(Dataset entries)
_ _ _ _ _ _ _

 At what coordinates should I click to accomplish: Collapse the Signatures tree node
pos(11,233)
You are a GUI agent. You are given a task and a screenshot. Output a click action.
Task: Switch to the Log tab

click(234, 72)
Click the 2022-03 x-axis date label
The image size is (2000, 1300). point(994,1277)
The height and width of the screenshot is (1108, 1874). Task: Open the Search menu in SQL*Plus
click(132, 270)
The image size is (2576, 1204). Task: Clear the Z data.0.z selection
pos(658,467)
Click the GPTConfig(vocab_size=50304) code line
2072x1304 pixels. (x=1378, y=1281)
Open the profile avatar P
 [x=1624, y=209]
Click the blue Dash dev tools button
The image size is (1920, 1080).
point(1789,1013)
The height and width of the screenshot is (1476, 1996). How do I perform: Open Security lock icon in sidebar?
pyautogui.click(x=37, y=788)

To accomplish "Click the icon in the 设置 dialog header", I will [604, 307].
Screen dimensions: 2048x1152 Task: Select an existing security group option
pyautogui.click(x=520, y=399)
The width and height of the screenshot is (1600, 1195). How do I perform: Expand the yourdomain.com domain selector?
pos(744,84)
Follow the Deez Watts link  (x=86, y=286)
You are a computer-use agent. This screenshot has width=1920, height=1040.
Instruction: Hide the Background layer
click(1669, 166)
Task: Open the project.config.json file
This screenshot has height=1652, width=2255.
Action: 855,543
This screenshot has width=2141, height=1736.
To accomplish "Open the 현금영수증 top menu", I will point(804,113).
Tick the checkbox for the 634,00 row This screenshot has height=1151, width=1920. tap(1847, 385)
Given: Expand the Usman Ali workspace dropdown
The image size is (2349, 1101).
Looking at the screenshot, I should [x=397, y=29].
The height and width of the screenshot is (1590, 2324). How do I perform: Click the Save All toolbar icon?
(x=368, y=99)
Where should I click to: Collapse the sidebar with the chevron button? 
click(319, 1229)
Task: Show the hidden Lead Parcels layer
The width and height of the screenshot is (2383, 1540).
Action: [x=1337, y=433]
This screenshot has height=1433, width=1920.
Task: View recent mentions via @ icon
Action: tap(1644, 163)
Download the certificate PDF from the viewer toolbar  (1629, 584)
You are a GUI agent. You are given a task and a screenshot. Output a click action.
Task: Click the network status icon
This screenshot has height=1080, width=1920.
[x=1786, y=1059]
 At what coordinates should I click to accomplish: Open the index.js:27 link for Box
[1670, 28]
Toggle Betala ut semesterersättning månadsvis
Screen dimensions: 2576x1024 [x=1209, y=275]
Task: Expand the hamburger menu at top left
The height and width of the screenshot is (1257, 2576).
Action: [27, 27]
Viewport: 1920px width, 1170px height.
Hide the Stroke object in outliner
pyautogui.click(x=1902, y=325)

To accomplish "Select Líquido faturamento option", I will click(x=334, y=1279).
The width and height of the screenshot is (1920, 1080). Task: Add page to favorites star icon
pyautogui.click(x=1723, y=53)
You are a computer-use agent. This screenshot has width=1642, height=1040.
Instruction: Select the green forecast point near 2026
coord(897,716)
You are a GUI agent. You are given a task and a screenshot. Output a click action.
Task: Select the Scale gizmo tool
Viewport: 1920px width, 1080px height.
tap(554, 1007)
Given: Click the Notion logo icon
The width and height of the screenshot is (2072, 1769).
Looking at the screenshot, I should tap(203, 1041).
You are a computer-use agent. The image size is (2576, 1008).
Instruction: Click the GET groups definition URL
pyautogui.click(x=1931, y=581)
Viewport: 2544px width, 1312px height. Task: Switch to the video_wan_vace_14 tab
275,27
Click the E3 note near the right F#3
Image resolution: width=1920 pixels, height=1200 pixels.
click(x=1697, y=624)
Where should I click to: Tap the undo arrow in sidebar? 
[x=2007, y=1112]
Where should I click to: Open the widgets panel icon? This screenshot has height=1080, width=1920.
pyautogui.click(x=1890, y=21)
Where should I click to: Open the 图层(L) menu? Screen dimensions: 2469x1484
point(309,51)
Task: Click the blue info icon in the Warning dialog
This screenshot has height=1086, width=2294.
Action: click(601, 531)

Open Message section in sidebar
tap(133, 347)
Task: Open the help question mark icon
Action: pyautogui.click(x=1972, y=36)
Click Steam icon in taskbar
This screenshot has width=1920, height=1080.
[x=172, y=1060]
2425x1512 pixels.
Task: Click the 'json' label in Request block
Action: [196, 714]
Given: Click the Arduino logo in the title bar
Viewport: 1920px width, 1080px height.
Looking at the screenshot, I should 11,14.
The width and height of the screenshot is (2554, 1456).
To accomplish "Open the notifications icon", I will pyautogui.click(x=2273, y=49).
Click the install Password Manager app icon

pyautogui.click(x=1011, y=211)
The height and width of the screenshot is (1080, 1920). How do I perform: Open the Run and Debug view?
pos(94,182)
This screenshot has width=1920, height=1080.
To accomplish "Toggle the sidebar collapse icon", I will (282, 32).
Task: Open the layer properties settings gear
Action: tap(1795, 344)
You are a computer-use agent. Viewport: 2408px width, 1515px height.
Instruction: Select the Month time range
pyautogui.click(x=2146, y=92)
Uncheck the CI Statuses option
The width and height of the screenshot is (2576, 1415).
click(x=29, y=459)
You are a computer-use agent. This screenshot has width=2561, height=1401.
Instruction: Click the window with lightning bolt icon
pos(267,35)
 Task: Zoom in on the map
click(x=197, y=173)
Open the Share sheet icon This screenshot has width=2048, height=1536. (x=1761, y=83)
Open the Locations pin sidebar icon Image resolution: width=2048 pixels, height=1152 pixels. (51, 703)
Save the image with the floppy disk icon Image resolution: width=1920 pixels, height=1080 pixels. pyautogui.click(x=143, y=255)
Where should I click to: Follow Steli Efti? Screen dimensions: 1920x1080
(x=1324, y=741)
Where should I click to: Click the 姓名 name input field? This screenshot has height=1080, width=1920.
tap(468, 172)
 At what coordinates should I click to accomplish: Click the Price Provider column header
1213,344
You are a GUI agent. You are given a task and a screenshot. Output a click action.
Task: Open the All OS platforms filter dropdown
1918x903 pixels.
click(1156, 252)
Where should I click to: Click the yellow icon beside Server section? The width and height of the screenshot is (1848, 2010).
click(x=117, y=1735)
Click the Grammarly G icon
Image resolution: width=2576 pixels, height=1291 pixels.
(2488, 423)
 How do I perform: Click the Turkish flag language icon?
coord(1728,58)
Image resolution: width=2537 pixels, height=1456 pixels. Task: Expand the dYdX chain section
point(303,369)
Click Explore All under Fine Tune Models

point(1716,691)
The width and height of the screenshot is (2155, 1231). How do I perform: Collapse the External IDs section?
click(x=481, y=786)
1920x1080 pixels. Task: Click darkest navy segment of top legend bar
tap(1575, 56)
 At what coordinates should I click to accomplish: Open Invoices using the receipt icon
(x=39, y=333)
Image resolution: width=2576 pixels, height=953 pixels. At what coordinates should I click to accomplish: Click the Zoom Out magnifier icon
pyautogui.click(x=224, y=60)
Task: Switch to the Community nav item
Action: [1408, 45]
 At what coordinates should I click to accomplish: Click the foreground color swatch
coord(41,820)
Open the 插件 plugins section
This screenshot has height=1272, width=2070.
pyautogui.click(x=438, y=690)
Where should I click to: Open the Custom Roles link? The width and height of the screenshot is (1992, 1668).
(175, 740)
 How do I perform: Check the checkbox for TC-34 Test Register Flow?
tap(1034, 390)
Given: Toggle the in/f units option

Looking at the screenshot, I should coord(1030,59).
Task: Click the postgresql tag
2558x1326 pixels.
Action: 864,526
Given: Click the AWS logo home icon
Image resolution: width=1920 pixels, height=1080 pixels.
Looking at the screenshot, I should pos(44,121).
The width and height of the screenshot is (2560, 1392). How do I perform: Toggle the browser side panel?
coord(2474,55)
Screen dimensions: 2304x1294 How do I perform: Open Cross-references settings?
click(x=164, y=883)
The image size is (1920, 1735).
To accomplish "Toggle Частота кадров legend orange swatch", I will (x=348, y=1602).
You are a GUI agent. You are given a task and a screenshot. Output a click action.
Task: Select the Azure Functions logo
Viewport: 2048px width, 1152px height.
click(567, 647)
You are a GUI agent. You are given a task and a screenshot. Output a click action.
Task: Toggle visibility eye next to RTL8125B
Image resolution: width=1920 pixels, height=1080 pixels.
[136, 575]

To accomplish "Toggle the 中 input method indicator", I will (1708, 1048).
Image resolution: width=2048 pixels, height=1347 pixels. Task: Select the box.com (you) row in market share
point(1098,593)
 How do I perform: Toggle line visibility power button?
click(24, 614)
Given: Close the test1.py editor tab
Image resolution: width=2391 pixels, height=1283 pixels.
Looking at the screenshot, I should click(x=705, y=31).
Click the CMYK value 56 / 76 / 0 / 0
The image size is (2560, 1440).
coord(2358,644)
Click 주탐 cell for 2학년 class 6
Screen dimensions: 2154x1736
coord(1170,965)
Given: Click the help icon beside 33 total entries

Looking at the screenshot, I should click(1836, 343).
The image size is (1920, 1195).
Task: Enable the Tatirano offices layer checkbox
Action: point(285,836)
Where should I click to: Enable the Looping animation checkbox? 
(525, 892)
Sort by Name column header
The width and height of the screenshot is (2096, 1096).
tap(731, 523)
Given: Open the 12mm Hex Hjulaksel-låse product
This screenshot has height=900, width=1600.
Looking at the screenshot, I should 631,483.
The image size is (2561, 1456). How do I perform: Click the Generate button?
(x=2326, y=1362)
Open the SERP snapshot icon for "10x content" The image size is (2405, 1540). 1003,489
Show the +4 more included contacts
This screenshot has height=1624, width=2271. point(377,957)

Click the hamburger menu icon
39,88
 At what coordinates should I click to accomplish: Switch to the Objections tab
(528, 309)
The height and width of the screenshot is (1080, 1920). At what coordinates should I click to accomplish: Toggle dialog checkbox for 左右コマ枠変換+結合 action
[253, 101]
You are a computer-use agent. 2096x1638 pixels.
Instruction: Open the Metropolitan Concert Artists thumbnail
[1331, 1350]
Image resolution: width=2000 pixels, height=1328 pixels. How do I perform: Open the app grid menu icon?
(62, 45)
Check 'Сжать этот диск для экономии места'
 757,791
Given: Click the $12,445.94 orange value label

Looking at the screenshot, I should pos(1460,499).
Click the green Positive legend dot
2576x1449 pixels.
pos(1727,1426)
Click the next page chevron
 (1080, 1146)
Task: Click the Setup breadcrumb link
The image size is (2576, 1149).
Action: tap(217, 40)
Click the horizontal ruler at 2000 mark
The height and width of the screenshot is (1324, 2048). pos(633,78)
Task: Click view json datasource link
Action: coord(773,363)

_ _ _ _ _ _ _

WORK INSTRUCTIONS →
Could you copy every line in the records that holds "computer"?

FINAL ANSWER →
You are a computer-use agent. This screenshot has width=1920, height=1040.
You are a computer-use agent. This screenshot has width=1642, height=1040.
You are a computer-use agent. The image size is (2576, 1008).
You are a computer-use agent. Viewport: 2408px width, 1515px height.
You are a computer-use agent. This screenshot has width=2561, height=1401.
You are a computer-use agent. 2096x1638 pixels.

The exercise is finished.